Aim of the exercise: Nothing but the exact lines from the one containing "550x428 pixels." through the last line of the records below belongs in your answer.

-------- Provided records --------

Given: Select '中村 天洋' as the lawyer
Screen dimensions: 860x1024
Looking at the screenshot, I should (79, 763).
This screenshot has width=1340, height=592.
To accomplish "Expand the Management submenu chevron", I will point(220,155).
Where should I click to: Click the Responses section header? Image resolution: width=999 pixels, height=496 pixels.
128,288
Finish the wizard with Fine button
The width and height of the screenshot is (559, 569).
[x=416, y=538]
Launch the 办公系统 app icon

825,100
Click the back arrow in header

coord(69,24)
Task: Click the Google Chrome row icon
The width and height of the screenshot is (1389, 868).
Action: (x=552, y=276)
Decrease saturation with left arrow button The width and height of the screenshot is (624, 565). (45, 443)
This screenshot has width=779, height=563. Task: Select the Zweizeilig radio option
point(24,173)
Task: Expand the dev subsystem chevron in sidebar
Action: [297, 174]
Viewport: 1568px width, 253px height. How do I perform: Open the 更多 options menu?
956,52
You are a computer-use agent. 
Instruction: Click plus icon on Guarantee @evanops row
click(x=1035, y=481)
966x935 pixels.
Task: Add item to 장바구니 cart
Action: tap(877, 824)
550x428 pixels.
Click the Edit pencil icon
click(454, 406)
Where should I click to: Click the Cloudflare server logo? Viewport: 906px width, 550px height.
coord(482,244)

--------

Answer section:
550x428 pixels.
Click the Edit pencil icon
click(454, 406)
Where should I click to: Click the Cloudflare server logo? Viewport: 906px width, 550px height.
coord(482,244)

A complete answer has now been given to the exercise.